- The request -
State how many lines in the entries below contain the string "dropdown", and give only that number.

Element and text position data
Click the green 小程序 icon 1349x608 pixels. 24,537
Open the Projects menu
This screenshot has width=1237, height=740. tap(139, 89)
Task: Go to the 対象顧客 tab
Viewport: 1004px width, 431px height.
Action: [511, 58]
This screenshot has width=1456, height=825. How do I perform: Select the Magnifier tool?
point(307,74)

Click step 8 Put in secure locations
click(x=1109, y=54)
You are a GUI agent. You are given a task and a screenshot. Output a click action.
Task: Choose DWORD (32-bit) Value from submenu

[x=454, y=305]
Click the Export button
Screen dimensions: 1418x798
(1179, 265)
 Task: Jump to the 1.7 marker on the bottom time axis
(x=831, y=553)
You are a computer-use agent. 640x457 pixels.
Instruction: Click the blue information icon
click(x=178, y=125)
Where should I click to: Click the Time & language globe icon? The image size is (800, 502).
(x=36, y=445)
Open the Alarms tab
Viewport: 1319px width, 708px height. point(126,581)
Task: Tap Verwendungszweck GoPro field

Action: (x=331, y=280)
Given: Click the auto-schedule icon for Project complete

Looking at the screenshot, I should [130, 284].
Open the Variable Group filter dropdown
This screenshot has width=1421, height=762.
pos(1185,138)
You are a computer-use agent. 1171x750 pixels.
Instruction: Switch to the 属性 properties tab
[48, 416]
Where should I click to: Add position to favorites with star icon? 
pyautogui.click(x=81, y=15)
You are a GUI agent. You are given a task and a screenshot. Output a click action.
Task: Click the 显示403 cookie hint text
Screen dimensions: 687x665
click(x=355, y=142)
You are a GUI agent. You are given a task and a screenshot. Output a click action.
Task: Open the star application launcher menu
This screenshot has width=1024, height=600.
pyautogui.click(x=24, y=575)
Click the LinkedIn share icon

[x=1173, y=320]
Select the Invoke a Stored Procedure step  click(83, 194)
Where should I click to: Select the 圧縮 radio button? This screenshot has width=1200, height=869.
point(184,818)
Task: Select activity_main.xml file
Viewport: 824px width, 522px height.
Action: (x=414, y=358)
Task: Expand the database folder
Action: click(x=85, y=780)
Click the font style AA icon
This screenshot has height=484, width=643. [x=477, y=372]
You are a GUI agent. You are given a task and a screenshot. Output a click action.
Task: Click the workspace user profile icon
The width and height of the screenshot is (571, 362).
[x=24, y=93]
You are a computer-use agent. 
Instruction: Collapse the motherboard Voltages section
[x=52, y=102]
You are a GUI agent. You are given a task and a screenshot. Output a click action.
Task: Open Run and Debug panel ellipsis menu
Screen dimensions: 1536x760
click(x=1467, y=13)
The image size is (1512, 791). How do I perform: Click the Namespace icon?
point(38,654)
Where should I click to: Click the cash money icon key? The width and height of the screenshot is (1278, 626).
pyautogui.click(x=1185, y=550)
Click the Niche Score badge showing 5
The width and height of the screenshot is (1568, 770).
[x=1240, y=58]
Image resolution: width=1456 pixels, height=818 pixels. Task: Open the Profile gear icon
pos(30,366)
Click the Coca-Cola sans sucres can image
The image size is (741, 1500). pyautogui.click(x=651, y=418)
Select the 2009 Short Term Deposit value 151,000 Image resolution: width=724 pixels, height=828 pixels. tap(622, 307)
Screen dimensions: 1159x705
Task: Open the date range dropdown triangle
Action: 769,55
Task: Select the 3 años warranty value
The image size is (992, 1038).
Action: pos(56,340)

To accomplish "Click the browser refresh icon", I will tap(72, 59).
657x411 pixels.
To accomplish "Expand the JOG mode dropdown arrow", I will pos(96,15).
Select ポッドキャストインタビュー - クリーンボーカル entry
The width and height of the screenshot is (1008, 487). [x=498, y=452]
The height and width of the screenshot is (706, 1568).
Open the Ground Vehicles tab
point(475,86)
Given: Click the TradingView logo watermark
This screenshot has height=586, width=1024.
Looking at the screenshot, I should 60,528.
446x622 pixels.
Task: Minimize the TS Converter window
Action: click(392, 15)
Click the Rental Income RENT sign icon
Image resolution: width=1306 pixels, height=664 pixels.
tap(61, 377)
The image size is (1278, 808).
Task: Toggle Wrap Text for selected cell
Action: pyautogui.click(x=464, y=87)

- Completed exercise -
3